# [Task to carry out]
Copy out each line of the data holding "list".

# [Records to use]
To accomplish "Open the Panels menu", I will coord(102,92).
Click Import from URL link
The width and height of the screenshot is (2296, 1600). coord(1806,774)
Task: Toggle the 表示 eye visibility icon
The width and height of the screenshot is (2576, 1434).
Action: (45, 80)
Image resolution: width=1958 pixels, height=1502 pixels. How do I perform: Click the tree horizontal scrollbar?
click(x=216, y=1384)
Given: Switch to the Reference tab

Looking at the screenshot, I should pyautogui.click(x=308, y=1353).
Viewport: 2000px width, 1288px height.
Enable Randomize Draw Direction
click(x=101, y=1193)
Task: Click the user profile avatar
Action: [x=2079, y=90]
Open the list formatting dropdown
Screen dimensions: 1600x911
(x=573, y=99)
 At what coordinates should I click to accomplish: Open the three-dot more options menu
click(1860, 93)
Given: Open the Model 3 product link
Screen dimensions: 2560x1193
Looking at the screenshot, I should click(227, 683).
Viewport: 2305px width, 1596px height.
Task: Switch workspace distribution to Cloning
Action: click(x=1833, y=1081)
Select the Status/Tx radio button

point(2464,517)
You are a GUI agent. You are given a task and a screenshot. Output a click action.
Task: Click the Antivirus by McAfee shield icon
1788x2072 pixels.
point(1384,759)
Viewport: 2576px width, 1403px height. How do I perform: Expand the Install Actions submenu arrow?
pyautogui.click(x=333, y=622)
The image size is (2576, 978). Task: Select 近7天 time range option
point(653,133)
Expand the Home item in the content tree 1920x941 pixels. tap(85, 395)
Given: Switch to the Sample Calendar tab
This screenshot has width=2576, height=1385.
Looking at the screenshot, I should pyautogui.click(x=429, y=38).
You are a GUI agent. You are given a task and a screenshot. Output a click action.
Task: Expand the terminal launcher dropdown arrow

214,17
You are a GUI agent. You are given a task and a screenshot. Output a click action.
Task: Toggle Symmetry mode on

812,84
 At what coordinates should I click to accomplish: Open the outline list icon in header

# [Solved problem]
Open the list formatting dropdown
 At what coordinates should I click to accomplish: Open the outline list icon in header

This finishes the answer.